Disponibile anche la registrazione audio

Il racconto che abbiamo ascoltato dal vangelo secondo Luca ci ha narrato un avvenimento che sembra insignificante per noi. Una coppia di sposi che obbediscono all’ordine di censimento da parte dell’Imperatore romano e arrivano a Betlemme, loro luogo di origine, per far registrare il nome. In quel giorno, per Maria si compiono i giorni del parto e dà alla luce il suo Figlio, lo avvolge in fasce e lo depone in una mangiatoia. Un bimbo qualsiasi, come uno dei nostri, che frigna e urla e chiede la poppata. Il Figlio di Dio venuto in mezzo a noi per salvarci, se si osservano le cose con l’occhio della fede. Il neonato è il nostro grande Dio e salvatore Gesù Cristo, che darà se stesso per noi, per riscattarci da ogni iniquità e formarsi un popolo puro che gli appartenga, zelante nelle buone opere.
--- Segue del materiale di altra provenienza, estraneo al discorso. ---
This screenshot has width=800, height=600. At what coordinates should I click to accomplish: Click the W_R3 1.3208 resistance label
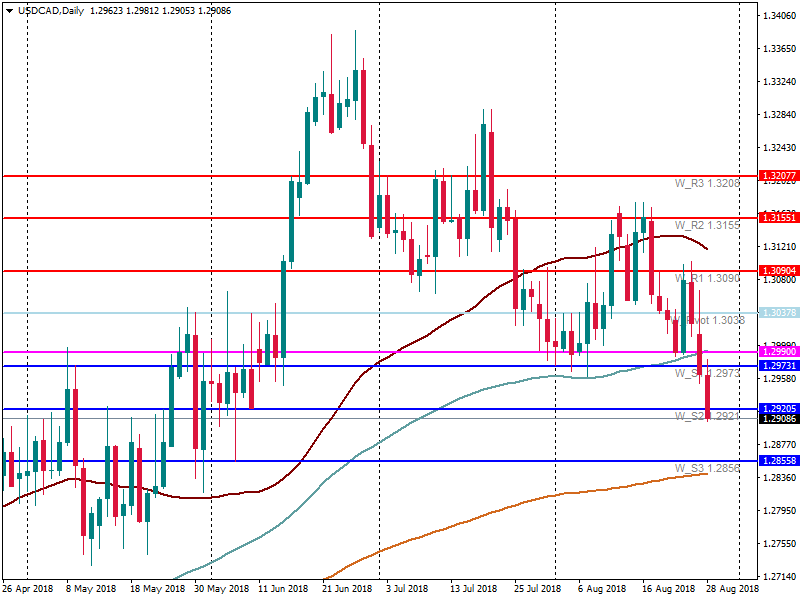706,184
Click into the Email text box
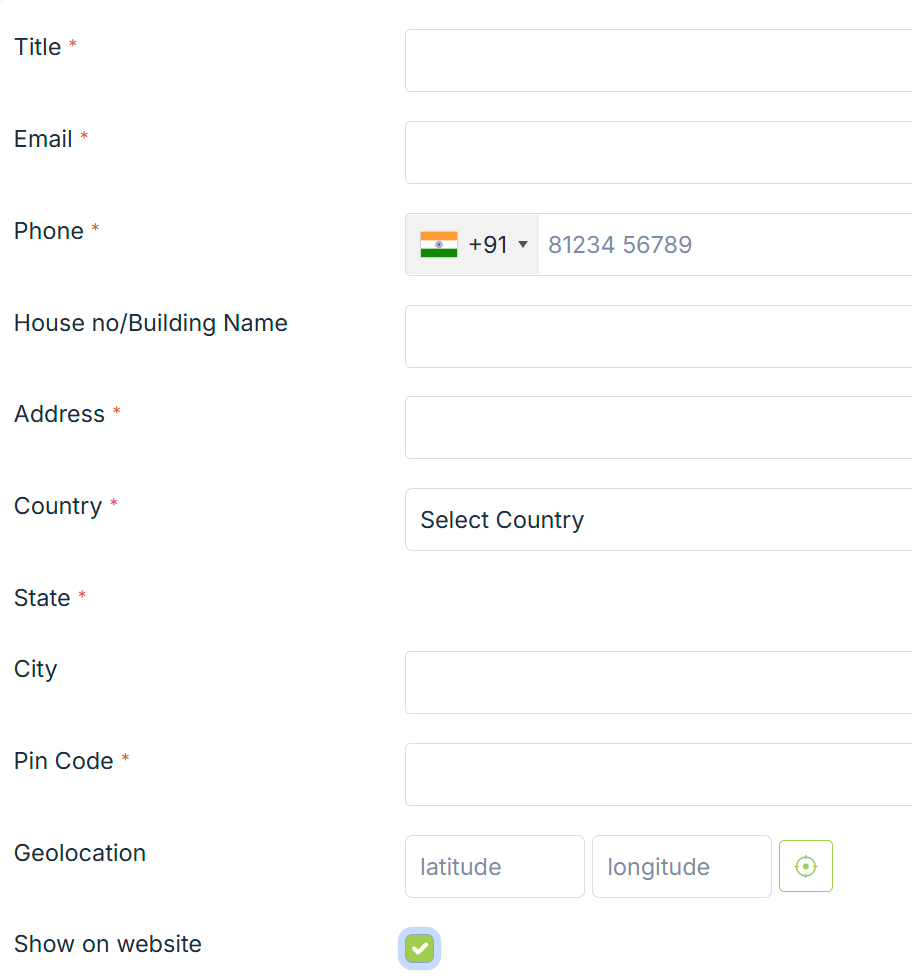 (x=658, y=153)
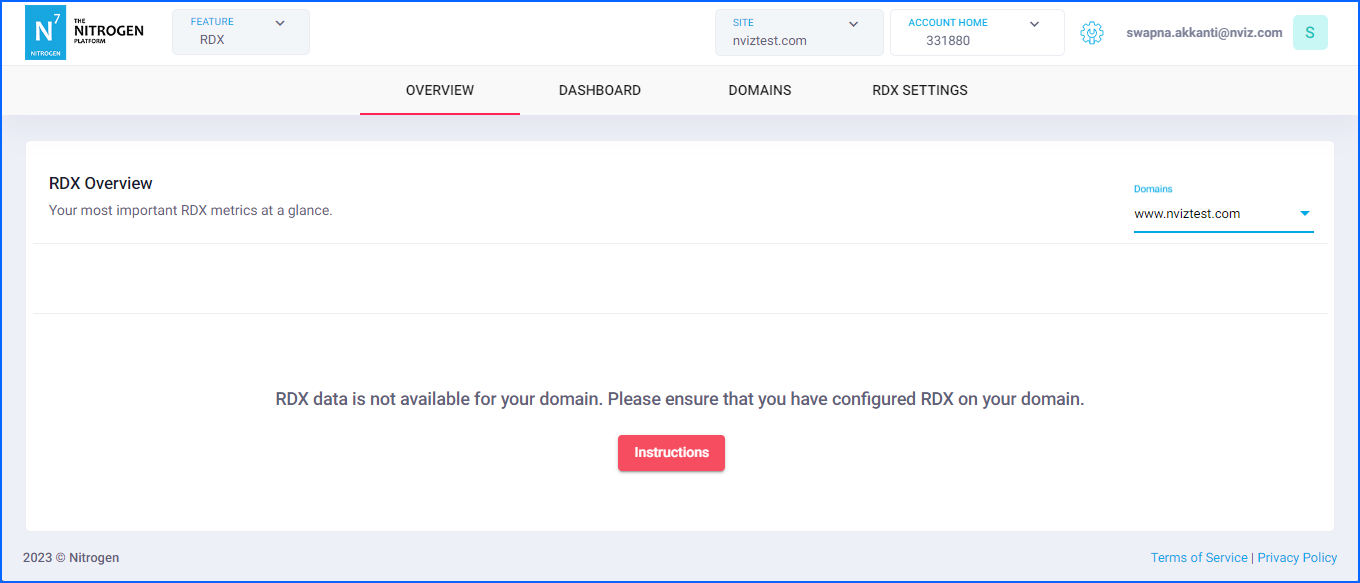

Con tutte le nostre borie e le nostre ritrosie, con tutte le finzioni di allegria e di spensieratezza, con tutte le espressioni di indifferenza – sleale – di cui siamo capaci, noi siamo un popolo – seppur di popolo si può parlare – che cammina nelle tenebre, che brancola nel buio, che gira su se stesso in un gioco crudele ed estenuante: ebbene, noi nascondiamo in animo l’attesa di una grande luce, la speranza che si spezzi il giogo del dolore e del peccato che ci opprime, la sbarra sulle nostre spalle e il bastone dell’aguzzino che sembra sospingerci alla dannazione.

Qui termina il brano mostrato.